Et à mon fils à qui j'apprends chaque jour à être fier de soi et à toujours terminer ce qu'il commence.

Le mot résilience prend tout son sens.

Je suis remplie d'émotions.

Je cours un peu sur les 700 derniers mètres.

Je pleure en voyant les lumières rouges du couloir d'arrivée.

J'entends ma sœur et mon copain et je vois LA cloche.

Je puise dans mes dernières forces pour sauter et la sonner.

Incroyable.

Je l'ai fait...


Je suis fière de moi et du chemin parcouru et n'ai pas de gros bobos. Des pizzas chaudes et une bière (que je ne boirai pas !) m'attendent au chalet. Les deux heures post-course sont hors du temps. J'ai couru seule et je suis 1129e, mais devant nos pizzas nous étions les quatre gagnants de la Maxi-Race. Je me couche le corps endolori et encore rempli d'endorphines, mais apaisée. Le lendemain, je redescends petit à petit de mes émotions. On refait la course en profitant des bords du lac, on se baigne, on rigole de mon coup de blues au 55e.

C'est génial.


Quatre jours plus tard, le corps est fatigué mais les courbatures sont derrière moi.
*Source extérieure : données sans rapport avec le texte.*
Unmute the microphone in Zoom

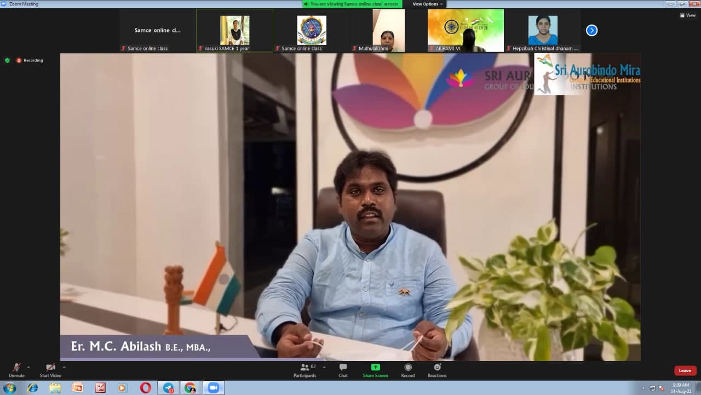tap(16, 368)
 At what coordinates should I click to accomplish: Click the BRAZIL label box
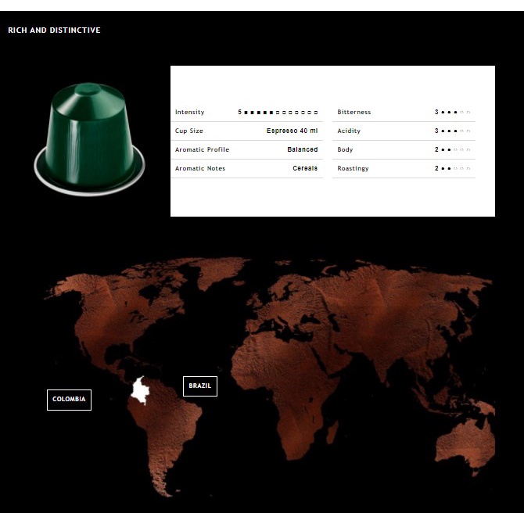199,386
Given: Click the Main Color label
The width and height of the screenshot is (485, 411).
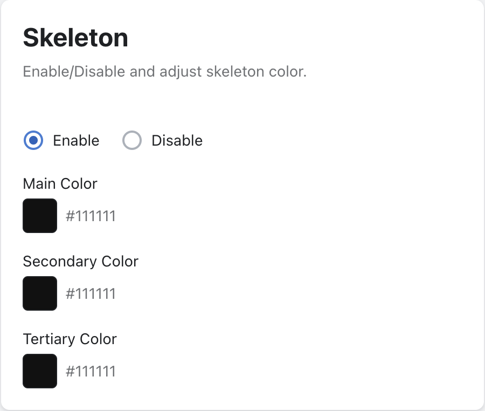Looking at the screenshot, I should coord(60,184).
J'ai profité de mon fils qui retient que je courais pendant la finale de la Ligue des champions ! J'ai remercié tous ceux qui m'ont permis d'être finisher et je vais prochainement me rapprocher du corps médical pour éclaircir ce déficit moteur persistant sur la jambe droite. Je retiens de tout ça que terminer un marathon en 3 h 05 ou finir première d'une course, c'est génial. Mais embarquer les gens qui nous portent au quotidien dans nos réussites sportives, c'est encore mieux.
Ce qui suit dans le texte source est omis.